I recently finished three novels—Noah Charney’s The Art Thief, Louise Erdrich’s The Last Report on the Miracles at Little No Horse and Michael Ondaatje’s Divisadero. All three are good reads that I recommend. Charney’s is a debut novel and it’s a kind of mash-up of sociologist Howard Becker’s Art Worlds and mystery writers Janwillem Van de Wetering and Georges Simenon (“Maigret” for PBS watchers). Now I realize that I read the short, easily portable books first and have the weighty tomes to carry on vacation. By the way, if you haven’t read Van de Wetering–take one of his mysteries to the beach.
What I want to haul around, to the dismay of my husband, are John Mack Faragher’s A Great and Noble Scheme: the Tragic Story of the Expulsion of the French Acadians from their American Homeland and Ken Follett’s Pillars of the Earth. I noticed that a Canadian blog, Gen X at 40, linked to my earlier piece on the Acadian Bank Museum in Rustico and I was embarrassed because a local historian in Rustico had to correct so much of my first draft. I want to get the Acadian story right. I also liked Faragher’s Daniel Boone a lot. Some how the lottery of books on hold at the public library landed the second big book in my lap this weekend – Ken Follett’s The Pillars of the Earth. I know there will be a hold on this when I get back so I’ll try to shoe horn it into my suitcase as well. Perhaps I should just download the audio book?

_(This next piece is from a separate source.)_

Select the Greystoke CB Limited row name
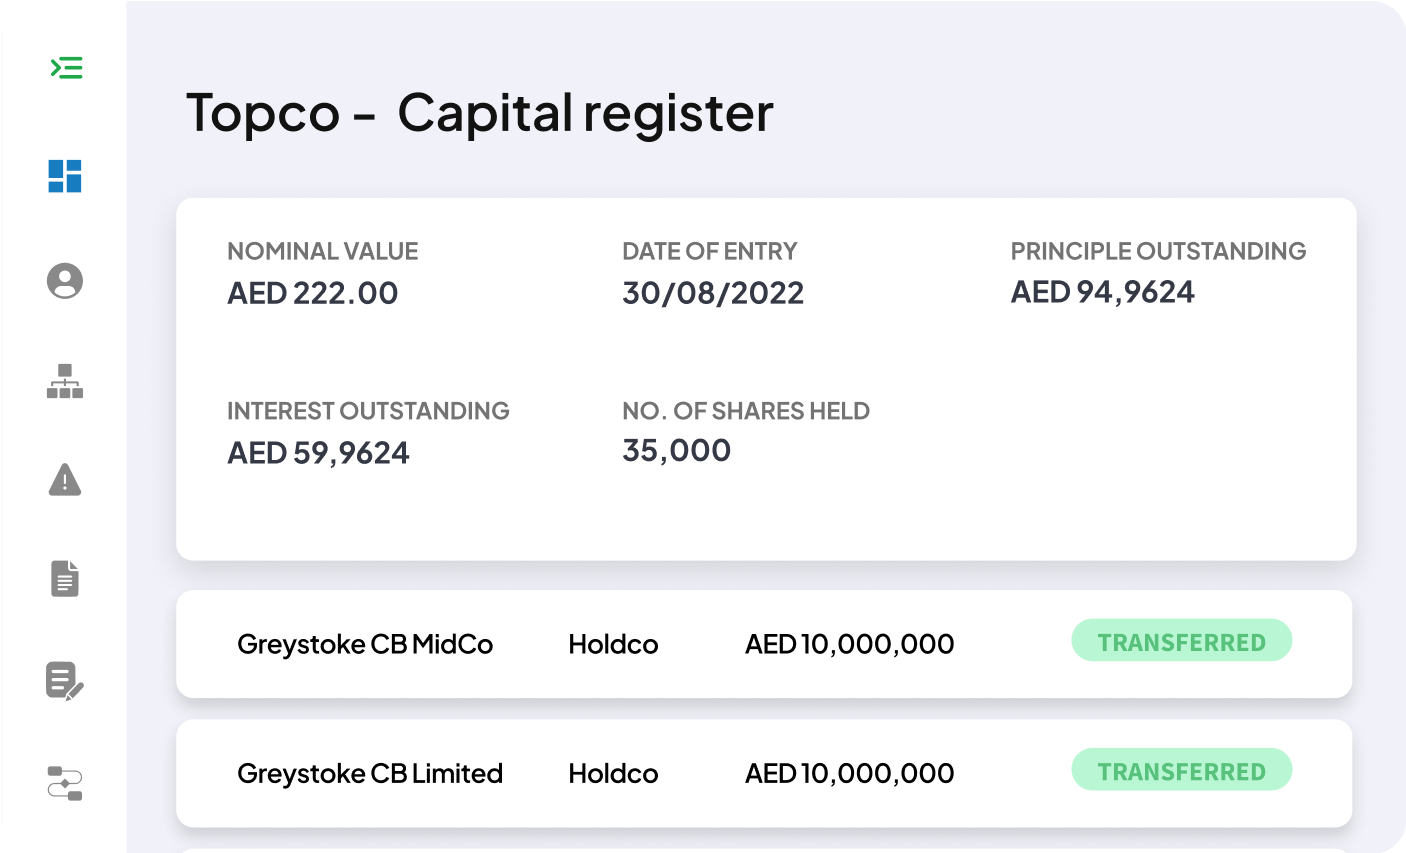 coord(370,773)
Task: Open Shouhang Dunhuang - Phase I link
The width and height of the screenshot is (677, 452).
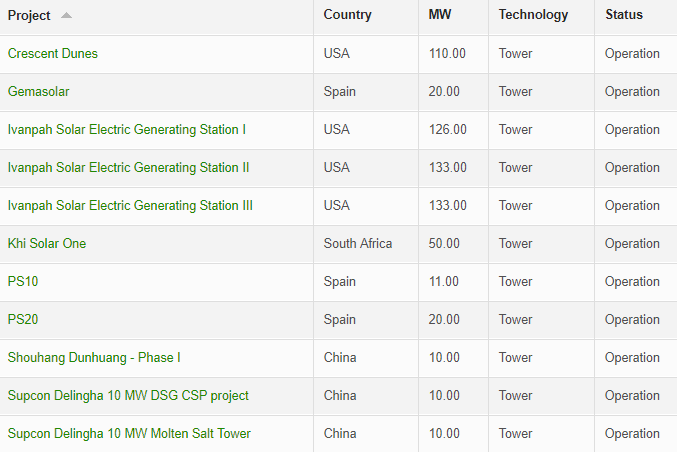Action: (94, 357)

I’m also taking Jon Krakauer’s Under the Banner of Heaven because recent events in Texas have so many people talking about it.

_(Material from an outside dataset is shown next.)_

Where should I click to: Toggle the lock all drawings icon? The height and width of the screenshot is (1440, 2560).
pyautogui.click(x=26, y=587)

I’m saving Elliot Jaspin’s Buried in the Bitter Waters: The Hidden History of Racial Cleansing in America and Christopher M. Kelty’s Two Bits: the Cultural Significance of Free Software for my return. Kelty’s book is available free online but I couldn’t seem to wean myself off of a book to hold in my hands. Perhaps the new One Laptop Per Child computer that also functions as an ebook will solve that problem. These two did not sound like vacation reading. Looks like I’ll facilitate a Center for Teaching and Learning book discussion of Two Bits at Wright State in the fall.
If you like photographs, I recommend a book that is both beautiful and serious. Gary Harwood’s Growing Season: the Life of a Migrant Community will remind you where your fresh vegetables come from this summer. You can see many of his photographs online but buy the book.
I find myself eagerly awaiting the next addition to Louise Erdrich’s children’s book series (The Birchbark House and The Game of Silence). Some adults got hooked on Harry Potter but not me. I should go back and read more of her adult novels but I don’t think there’s room in my suitcase or my two-week vacation.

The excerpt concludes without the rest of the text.